The Zagreb airport was a bit of an adventure. C & E dropped us of, but once inside, the signage was poor. We eventually found our check-in line, and when we got to the front, the agent sent us to another window for security reasons. The next window needed to confirm our credit card, since we bought online. Back in the first window, we checked in, but then had to take one bag (not both?!?) to a third window for another security screening. That done, we zipped through security and to our gate with enough time to blow the remaining 110 kuna (about $20) in the duty-free shop. 
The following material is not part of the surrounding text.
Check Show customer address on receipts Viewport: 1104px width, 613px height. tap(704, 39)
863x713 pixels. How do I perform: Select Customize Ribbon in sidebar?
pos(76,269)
Our flight to Istanbul was full of wrestlers. Apparently, there was some inter-continental wrestling tournament in Croatia, and we had teams from Turkey, Georgia, Azerbaijan, and two other countries on our flight. Fortunately, they left the competition on the mat, and despite my fears to the contrary, there were no impromptu wrestling matches on the plane.

When you land in Turkey, you have to buy a visa. For Americans, it cost $20 (or 15 Euro) and is available at a kiosk right by passport control. The guy who sold us our visas barely looked at our passports - it's just a legal shakedown for some cash from tourists. I guess the Turks think Canadians are richer - their visa costs $65 USD.

Anyhow, we got into town and to the hotel okay. The hotel is pretty nice - unusually shaped rooms in an old building. Clean and well-maintained, but definitely not new. We spent most of the afternoon in the room, getting unpacked and settled, and generally being excited about not having to live out of suitcases for 5 days.

For dinner, we found a nice casual local restaurant. The food was good and the price was awesome. S had a mixed grill (lamb, chicken, breads), and I had lamb wrapped in bread with pistachio yogurt. We had two mezes (appetizers) - roasted red peppers and marinated eggplant, and a pillow bread similar to poori.

After dinner, we walked up the hill to the Blue Mosque at sunset:

We'll head back tomorrow and go inside, but we couldn't tonight (we were there at evening prayers).

There are so many exciting sounds in Istanbul! From the muezzin to the babel of languages to the sound of various vehicles held together by chewing gum and zip ties, it's a recordist's dream. If you want me to record anything, let me know - I'll try my best!

After the Mosque, we headed back to the hotel room so that I could take part in a video chat with sound designers around the world. Where is the future? The future is NOW.